Records to process Block Start
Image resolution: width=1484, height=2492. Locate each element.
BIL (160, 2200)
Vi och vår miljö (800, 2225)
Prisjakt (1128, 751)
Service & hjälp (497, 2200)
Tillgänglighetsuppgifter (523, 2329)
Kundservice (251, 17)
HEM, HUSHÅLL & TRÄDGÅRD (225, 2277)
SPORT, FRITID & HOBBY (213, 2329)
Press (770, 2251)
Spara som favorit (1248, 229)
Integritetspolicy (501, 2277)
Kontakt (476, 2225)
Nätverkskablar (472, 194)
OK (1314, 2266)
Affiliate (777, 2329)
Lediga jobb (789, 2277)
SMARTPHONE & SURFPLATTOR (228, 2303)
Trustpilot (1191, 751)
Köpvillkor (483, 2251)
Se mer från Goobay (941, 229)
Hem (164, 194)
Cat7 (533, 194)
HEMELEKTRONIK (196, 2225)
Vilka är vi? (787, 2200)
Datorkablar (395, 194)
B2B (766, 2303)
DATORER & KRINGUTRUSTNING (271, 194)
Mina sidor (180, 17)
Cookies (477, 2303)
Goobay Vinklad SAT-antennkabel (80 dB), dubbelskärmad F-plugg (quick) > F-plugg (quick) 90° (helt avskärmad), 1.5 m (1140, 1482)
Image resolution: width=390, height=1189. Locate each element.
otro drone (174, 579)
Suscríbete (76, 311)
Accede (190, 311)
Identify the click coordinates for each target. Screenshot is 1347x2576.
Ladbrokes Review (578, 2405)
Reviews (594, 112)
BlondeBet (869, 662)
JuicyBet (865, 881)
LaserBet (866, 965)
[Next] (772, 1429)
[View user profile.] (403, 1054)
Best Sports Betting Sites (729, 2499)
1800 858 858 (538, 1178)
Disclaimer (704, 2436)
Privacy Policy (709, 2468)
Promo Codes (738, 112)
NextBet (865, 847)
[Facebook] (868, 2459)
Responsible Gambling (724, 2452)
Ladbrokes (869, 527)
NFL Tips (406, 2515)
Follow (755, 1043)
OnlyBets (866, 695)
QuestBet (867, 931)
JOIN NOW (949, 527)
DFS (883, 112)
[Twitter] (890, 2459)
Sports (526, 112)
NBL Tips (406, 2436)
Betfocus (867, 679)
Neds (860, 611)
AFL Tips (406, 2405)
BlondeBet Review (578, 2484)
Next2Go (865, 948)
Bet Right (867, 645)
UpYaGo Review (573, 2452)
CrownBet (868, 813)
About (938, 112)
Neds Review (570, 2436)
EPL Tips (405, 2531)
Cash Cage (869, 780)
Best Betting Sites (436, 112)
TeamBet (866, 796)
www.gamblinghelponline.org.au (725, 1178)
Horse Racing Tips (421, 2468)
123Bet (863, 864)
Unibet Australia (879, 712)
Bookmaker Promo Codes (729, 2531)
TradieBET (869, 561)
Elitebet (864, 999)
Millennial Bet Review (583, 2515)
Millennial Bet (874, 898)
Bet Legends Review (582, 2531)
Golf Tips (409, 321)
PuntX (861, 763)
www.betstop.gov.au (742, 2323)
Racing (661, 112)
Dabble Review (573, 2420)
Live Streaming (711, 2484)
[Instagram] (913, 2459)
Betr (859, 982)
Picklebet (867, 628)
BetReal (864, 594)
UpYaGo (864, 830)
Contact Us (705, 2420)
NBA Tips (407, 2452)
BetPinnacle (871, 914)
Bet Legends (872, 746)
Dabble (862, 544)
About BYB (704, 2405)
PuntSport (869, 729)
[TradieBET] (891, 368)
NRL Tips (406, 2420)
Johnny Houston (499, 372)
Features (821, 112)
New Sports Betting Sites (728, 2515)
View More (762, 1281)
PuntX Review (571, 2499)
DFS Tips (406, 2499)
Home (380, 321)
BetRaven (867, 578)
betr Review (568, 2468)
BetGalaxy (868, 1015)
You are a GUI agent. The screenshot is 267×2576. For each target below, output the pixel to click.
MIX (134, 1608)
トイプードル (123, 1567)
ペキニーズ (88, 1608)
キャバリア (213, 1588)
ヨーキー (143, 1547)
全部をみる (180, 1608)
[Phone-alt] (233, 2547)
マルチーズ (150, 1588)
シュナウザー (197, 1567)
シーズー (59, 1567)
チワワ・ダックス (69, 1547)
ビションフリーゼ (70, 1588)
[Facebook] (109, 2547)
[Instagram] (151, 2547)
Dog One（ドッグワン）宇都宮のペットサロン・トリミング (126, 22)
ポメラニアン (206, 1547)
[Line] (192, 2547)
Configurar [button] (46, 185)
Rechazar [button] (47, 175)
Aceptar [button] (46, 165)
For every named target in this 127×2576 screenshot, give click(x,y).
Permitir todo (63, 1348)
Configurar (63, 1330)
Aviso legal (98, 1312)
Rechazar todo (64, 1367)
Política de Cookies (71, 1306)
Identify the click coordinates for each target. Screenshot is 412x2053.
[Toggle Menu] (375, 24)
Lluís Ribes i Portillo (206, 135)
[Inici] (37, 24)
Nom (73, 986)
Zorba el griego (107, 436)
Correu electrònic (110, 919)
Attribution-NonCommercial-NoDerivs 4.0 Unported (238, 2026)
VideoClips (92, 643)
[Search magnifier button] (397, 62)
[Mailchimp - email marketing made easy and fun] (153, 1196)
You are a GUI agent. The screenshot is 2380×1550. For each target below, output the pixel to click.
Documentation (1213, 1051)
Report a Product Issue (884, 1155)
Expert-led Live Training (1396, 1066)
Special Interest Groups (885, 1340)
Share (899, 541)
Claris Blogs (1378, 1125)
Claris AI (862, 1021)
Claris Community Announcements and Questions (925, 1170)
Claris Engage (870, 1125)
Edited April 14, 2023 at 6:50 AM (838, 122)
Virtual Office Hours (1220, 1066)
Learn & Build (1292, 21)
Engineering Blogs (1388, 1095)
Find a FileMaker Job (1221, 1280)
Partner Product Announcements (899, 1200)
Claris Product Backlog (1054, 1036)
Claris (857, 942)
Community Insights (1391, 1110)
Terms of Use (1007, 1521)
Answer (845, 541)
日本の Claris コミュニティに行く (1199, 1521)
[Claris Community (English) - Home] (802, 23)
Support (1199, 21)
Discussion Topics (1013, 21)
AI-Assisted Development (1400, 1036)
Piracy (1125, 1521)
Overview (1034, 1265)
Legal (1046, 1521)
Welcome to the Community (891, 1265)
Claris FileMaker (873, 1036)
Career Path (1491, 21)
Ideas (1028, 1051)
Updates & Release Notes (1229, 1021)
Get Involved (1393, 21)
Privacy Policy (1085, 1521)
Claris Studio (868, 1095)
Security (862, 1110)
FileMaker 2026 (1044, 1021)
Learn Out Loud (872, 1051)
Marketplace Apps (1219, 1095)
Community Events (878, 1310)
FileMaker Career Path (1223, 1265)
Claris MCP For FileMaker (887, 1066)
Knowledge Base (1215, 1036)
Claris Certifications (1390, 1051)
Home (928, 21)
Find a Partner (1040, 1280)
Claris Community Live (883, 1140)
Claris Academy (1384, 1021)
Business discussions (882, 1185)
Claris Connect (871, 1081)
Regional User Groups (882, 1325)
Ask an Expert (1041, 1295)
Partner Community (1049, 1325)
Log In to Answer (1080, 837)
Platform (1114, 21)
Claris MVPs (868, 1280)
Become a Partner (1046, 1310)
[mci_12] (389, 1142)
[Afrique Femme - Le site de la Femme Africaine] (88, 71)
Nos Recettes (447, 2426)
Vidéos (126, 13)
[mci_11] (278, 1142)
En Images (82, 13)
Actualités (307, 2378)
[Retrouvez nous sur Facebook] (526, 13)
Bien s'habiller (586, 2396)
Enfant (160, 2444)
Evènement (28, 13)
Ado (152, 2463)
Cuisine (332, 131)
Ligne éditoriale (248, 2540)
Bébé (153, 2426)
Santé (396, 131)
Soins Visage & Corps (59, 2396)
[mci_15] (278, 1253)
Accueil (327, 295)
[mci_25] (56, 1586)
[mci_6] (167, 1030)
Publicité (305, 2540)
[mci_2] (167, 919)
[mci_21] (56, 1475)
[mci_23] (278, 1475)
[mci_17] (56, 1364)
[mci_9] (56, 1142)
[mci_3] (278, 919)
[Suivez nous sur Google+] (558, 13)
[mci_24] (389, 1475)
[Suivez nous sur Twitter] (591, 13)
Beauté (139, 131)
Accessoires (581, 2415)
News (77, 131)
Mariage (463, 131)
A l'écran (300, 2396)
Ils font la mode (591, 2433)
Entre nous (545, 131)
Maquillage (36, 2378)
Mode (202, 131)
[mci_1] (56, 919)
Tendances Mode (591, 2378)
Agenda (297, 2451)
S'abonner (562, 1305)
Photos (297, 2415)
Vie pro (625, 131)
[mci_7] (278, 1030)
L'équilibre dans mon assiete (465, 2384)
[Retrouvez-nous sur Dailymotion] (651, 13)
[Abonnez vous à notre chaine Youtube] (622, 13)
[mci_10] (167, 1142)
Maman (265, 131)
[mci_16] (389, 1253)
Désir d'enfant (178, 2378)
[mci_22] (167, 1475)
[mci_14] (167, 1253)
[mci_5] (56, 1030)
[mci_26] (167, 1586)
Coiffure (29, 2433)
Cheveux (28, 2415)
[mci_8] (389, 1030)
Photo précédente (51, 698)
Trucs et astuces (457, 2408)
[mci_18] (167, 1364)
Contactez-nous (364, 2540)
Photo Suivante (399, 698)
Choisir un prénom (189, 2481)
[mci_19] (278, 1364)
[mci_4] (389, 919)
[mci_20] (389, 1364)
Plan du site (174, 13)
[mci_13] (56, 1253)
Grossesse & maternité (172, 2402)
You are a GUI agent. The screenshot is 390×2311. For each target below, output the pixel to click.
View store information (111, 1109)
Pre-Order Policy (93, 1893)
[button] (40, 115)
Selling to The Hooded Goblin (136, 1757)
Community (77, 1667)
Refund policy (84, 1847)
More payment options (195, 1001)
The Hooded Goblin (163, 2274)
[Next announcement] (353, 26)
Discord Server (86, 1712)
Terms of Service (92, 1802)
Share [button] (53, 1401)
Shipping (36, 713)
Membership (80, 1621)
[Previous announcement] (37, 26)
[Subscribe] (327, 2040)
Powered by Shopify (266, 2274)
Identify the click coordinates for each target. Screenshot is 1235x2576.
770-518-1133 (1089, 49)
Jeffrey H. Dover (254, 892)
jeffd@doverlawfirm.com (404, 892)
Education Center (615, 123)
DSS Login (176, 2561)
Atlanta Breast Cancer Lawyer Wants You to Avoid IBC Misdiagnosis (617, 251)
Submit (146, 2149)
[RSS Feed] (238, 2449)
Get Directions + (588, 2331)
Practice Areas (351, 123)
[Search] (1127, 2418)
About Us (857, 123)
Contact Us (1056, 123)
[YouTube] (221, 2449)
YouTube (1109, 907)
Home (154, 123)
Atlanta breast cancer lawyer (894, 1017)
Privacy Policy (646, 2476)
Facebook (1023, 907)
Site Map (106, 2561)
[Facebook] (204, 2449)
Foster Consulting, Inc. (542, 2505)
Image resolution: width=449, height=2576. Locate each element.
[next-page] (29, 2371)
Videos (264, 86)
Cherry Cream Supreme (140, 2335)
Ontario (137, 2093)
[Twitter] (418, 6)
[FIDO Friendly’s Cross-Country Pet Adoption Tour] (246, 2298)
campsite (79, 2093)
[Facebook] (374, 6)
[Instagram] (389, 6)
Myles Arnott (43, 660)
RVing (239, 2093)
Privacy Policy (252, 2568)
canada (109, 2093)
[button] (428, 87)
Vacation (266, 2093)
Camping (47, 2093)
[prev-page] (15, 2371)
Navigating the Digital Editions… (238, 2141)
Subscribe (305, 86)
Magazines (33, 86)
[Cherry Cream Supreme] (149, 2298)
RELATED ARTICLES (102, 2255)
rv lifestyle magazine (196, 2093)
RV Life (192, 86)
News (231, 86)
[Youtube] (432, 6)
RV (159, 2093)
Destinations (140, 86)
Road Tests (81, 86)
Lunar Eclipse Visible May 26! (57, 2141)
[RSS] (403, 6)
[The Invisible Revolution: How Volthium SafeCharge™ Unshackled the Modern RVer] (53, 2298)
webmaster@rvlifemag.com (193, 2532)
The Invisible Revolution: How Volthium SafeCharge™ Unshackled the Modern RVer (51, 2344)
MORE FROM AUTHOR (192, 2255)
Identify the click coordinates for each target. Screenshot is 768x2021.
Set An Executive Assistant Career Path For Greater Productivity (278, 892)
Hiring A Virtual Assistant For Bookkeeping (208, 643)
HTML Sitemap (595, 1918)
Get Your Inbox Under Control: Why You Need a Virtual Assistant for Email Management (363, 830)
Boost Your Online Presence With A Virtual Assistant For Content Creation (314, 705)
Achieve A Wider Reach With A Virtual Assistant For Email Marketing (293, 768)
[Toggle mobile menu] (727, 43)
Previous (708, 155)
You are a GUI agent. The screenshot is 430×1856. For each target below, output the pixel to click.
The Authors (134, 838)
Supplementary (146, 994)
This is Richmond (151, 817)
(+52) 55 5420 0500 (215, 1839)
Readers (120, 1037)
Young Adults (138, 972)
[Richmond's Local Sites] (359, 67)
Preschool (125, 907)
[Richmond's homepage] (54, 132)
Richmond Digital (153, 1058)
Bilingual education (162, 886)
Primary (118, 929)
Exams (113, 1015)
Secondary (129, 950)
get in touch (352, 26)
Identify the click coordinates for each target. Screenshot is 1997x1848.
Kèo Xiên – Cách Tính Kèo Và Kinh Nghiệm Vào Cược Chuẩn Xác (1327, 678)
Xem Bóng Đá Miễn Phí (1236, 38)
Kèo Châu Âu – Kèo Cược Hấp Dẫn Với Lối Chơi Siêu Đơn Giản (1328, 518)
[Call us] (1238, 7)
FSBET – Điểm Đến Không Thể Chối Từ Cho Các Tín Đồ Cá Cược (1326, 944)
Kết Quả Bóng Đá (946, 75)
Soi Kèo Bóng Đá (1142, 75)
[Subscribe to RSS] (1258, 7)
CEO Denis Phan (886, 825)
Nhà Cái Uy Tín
Records to process Block End
= Problem description =
Copy whichever lines of the records above contain the word "Partner".

= Answer space =
Partner Product Announcements (899, 1200)
Find a Partner (1040, 1280)
Partner Community (1049, 1325)
Become a Partner (1046, 1310)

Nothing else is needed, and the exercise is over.